Oct 6, 2022
A “Retro” Collider Design for a Higgs Factory
Posted by Saúl Morales Rodriguéz in categories: government, health, particle physics
In July, particle physicists in the US completed the Snowmass process—a decadal community planning exercise that forges a vision of scientific priorities and future facilities. Organized by the Division of Particles and Fields of the American Physical Society, this year’s Snowmass meetings considered a range of plans including neutrino experiments and muon colliders. One new idea that generated buzz was the Cool Copper Collider (or C3 for short). This proposal calls for accelerating particles with conventional, or “normal-conducting,” radio frequency (RF) cavities—as opposed to the superconducting RF cavities used in modern colliders. This “retro” design could potentially achieve 500 GeV collision energies with an 8-km-long linear collider, making it significantly smaller and presumably less expensive than a comparable superconducting design.
The goal of the C3 project would be to operate as a Higgs factory, which—in particle-physics parlance—is a collider that smashes together electrons and their antimatter partners, called positrons, at energies above 250 GeV. Such a facility would make loads of Higgs bosons with less of the mess that comes from smashing protons and antiprotons together—as is done at the Large Hadron Collider (LHC) in Switzerland. A Higgs factory would give more precise measurements than the LHC of the couplings between Higgs bosons and other particles, potentially uncovering small discrepancies that could lead to new theories of particle physics. “I think the Higgs is the most interesting particle that’s out there,” says Emilio Nanni from the SLAC National Accelerator Laboratory in California. “And we should absolutely build a machine that’s dedicated to studying it with as much precision as possible.”
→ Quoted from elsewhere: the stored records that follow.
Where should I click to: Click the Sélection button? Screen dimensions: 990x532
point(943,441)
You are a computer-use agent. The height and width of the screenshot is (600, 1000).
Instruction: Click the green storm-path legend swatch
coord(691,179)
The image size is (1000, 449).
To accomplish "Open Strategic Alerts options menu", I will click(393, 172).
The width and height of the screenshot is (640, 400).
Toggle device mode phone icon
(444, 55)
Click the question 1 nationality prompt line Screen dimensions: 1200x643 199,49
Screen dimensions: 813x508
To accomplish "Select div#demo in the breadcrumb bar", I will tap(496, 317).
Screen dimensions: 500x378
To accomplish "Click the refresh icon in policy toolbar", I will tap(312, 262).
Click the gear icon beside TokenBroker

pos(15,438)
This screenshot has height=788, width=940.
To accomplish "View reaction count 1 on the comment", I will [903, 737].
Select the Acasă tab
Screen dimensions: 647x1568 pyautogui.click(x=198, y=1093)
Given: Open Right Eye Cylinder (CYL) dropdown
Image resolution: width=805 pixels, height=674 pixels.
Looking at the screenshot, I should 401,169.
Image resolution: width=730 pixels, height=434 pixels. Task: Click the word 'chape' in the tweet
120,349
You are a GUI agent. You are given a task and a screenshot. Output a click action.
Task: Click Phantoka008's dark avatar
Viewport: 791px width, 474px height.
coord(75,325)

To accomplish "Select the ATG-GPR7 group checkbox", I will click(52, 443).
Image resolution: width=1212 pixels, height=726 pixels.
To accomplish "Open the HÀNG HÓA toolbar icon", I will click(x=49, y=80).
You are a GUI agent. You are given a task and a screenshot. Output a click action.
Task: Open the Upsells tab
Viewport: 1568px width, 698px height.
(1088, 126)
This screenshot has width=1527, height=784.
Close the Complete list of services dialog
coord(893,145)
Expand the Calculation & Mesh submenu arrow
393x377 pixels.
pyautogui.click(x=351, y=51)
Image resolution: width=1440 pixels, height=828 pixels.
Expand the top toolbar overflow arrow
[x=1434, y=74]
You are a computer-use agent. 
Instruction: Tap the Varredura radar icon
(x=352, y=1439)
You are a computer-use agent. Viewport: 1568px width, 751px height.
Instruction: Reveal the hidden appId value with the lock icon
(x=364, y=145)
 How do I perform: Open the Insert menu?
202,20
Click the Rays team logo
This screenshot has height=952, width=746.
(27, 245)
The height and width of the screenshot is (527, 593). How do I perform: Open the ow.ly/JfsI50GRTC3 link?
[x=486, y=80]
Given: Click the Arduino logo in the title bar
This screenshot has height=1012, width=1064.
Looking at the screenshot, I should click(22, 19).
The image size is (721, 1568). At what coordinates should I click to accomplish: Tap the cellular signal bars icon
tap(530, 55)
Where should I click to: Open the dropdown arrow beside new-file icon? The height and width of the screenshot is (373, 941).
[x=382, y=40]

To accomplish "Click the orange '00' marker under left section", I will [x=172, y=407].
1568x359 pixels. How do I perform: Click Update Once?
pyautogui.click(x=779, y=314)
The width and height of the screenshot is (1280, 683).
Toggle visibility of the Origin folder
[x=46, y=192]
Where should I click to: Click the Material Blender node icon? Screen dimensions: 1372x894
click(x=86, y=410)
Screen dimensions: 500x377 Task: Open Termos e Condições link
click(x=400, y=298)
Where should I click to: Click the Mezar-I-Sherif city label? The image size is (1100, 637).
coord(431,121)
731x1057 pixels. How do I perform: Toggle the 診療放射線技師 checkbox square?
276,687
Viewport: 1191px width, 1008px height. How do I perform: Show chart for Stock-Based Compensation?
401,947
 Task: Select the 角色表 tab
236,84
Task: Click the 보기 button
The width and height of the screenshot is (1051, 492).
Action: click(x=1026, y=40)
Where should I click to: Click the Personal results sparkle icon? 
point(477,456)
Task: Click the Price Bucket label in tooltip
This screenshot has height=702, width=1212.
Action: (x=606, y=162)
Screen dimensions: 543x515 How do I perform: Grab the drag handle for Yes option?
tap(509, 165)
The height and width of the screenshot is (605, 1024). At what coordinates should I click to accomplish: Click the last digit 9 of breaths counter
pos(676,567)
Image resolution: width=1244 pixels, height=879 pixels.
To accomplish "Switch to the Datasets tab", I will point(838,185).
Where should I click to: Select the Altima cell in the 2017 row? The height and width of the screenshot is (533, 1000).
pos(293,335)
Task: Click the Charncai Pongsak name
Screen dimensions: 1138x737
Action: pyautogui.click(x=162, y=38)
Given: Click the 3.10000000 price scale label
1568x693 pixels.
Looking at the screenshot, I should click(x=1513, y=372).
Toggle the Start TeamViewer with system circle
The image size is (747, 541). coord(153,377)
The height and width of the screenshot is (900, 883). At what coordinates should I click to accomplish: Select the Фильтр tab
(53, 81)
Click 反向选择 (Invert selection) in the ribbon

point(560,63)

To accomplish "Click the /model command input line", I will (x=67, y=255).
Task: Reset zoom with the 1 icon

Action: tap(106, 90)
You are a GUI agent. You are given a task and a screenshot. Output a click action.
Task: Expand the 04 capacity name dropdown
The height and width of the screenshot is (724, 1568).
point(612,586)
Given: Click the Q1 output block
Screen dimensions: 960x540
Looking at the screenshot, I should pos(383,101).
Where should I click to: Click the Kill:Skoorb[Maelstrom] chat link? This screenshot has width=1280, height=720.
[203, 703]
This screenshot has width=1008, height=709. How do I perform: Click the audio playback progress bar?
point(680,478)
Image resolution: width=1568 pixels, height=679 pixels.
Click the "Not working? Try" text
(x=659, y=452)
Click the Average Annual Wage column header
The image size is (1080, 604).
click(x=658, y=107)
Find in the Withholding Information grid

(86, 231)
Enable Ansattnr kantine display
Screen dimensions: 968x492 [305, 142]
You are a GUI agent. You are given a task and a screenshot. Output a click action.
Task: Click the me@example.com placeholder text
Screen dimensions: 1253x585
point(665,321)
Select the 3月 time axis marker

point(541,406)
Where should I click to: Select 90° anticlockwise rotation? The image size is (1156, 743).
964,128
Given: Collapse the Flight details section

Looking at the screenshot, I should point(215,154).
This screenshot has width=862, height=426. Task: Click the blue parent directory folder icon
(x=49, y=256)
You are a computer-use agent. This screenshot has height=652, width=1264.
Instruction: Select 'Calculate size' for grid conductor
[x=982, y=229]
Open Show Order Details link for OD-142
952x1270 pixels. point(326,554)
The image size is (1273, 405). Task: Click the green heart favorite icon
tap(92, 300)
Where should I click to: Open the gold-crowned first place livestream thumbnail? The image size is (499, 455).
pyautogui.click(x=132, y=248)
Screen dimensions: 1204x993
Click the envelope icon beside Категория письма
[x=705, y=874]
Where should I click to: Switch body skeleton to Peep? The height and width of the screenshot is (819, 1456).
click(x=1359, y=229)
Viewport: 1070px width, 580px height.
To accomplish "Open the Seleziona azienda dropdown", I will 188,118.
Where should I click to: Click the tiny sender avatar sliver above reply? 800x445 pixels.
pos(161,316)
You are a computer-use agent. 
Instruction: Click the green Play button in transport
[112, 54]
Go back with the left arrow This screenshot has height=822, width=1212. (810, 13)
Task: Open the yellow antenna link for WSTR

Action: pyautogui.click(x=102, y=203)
But an outsider might wonder why another Higgs-factory proposal is being added to the particle-physics menu. A similar factory design—the International Linear Collider (ILC)—has been in the works for years, but that project is presently stalled, as the Japanese government has not yet confirmed its support for building the facility in Japan. Waiting in the wings are several other large particle-physics proposals, including CERN’s Future Circular Collider and China’s Circular Electron Positron Collider.